• [Your objective]: Report every line below that has the string "will" in it.

(Beginning of Records supplied)

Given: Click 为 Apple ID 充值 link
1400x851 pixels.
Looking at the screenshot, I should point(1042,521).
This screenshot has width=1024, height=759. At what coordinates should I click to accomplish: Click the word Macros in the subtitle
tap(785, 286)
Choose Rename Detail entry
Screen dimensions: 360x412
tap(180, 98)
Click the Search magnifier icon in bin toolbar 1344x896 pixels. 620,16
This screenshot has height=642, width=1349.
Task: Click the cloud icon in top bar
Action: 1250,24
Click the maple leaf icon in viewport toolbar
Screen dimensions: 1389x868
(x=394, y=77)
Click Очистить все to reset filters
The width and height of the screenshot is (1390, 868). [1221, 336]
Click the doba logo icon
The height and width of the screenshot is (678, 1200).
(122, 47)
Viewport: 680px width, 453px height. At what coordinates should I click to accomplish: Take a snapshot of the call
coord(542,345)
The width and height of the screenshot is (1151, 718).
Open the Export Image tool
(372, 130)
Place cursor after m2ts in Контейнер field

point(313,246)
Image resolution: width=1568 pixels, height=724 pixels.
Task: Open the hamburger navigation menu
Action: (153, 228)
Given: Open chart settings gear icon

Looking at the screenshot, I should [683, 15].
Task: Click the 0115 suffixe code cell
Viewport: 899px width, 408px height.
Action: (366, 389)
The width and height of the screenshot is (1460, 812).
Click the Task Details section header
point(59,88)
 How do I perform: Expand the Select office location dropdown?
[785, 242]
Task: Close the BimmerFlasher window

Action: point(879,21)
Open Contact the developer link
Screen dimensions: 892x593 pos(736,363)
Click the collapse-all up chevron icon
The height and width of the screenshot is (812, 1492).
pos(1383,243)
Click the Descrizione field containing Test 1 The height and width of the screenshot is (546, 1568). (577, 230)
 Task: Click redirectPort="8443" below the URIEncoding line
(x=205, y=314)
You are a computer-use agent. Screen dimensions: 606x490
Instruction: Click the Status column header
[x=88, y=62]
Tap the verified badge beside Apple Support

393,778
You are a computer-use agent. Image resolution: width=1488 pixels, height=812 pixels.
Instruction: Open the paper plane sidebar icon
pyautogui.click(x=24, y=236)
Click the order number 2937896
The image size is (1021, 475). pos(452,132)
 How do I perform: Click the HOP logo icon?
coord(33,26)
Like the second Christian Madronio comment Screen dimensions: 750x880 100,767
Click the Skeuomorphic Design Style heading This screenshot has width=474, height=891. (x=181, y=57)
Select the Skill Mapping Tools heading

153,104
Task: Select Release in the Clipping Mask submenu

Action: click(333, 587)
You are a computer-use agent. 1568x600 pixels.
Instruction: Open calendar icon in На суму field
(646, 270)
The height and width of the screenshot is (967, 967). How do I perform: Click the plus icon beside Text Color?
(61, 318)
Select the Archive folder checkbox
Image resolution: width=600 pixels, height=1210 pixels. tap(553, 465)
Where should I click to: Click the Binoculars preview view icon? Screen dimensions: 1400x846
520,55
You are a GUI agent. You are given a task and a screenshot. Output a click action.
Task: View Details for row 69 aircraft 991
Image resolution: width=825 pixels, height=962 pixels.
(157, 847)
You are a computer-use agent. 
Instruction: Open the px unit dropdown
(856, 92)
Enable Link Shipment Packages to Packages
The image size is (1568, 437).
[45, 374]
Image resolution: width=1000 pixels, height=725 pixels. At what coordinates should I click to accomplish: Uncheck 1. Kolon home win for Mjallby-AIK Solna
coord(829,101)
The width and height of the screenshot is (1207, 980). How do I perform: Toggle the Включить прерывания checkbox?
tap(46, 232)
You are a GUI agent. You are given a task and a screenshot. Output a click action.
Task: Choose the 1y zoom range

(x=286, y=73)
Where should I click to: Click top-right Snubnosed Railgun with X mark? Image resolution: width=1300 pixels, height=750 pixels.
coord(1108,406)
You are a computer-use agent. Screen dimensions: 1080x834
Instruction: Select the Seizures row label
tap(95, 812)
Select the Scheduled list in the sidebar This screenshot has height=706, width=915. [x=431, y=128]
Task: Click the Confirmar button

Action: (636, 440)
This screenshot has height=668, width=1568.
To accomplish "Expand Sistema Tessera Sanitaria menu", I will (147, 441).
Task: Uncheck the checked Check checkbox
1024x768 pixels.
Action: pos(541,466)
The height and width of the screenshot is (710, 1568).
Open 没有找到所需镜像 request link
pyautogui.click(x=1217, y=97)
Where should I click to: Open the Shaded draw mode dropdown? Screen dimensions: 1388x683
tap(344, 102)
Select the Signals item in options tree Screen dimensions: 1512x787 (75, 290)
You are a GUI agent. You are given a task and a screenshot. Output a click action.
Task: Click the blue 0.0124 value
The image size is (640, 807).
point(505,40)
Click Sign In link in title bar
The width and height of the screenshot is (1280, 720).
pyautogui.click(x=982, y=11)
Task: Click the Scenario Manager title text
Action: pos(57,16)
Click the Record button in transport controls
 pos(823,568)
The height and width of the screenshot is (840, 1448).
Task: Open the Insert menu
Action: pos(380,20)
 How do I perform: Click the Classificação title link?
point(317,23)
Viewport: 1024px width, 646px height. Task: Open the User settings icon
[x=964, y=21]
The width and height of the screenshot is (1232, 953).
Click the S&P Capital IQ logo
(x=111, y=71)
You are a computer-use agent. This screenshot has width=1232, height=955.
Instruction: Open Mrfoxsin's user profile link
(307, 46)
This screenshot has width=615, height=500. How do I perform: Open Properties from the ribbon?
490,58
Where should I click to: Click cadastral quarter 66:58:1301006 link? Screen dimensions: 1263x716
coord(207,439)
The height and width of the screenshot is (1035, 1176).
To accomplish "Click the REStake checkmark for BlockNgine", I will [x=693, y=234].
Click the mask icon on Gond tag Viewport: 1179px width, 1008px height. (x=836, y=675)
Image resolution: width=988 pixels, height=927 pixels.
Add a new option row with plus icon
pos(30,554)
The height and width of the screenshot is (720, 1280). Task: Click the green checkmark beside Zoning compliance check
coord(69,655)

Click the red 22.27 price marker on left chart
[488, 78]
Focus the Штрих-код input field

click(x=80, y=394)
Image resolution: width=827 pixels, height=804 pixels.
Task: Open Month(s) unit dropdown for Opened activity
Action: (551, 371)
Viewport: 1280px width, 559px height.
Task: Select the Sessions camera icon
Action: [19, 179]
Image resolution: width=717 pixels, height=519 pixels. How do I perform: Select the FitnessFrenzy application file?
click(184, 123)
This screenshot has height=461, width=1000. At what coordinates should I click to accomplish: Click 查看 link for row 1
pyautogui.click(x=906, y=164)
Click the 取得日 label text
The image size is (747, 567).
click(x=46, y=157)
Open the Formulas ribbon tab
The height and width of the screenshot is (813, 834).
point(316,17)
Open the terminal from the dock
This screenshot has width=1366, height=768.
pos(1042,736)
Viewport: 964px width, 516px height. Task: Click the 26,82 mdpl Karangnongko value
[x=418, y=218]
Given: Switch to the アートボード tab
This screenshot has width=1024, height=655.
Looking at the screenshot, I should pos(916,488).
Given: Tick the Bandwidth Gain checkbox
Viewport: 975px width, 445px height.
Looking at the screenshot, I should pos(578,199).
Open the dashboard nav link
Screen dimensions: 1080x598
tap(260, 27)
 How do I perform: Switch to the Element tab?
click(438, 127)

(End of Records supplied)

• [Finished task]:
To accomplish "Expand Sistema Tessera Sanitaria menu", I will (147, 441).
To accomplish "Click the REStake checkmark for BlockNgine", I will [x=693, y=234].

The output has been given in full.